Problemloser Führungswechsel beim Veranstalter

LEHRTE/IMMENSEN (kl). Das diesjährige Immenser Dreschefest (19. und 20. August, jeweils ab 10.00 Uhr) steht in der Verantwortung eines neuen Vorsitzenden, der bei den Freunden historischer Fahrzeuge, aber auch in der regionalen Öffentlichkeit, kein Unbekannter ist: Ulrich Schulz aus der Uetzer Ortschaft Schwüblingsen ist bei der Jahresversammlung des Vereins vor den Sommerferien an die Vereinsspitze gewählt worden.
Die zurückliegenden siebeneinhalb Jahre hatte Thorsten Kochanneck, zuvor langjähriger Schriftführer, die Freunde historischer Fahrzeuge als Vorsitzender geführt.
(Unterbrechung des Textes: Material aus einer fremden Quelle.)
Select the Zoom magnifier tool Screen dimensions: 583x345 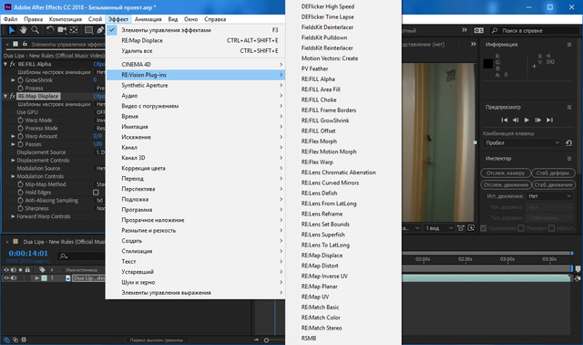[35, 30]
Er wollte den Wechsel aus privaten Gründen eigentlich schon früher, blieb aber die zweieinhalb Jahre während der Mehrbelastung bis zur TÜV-tauglichen Reparatur der vereinseigenen "Dampfimme" an Bord: "Das gehört sich so, denn für uns kleinen Verein war die teure Reparatur eine wirklich heftige Hausnummer".
Bereits zum Dreschefest im vergangenen Jahr hatte Kochanneck eine Fahrt zu seinem Hochzeitsjubiläum unternommen, war erst einige Stunden vor Veranstaltungsende zurückgekommen und mit der Veranstaltungsführung durch Uli Schulz, seit achteinhalb Jahren 2. Vorsitzender, sehr zufrieden.
Kennzeichen der Zusammenarbeit in dem mittlerweile 108 Miglieder zählenden Verein mit Vereinsscheune und 7,5 Morgen Vereinsgelände in Immensen ist die eingespielte und sehr gute Zusammenarbeit. Jeder weiß hier, was für Aufgaben er im Jahreslauf und insbesondere beim Dreschefest zu übernehmen hat.
Dennoch bleibt bei einer so großen Liveveranstaltung immer noch viel zu entscheiden und kurzfristig zu organisieren - und dabei hat dieses Mal wieder Ulrich Schulz den Hut auf. Er ist übrigens "Quereinsteiger", kam durch seinen Stand mit Windspielen und Flugdrachen über die Geselligkeit und gute Gemeinschaft zu den Motoren, zur Mitarbeit und nun zum Vorsitz.
Entspannung in ihrem Hobby finden die Freunde historischer Fahrzeuge auch bei in jedem Jahr mehreren Ausflügen mit hintergespannten Bauwagen zu Treckertreffen bei befreundeten Vereinen. Diese Fahrten führen sie bis an die Küste und gelegentlich auch bis England, das Mutterland der Dampfmaschinen.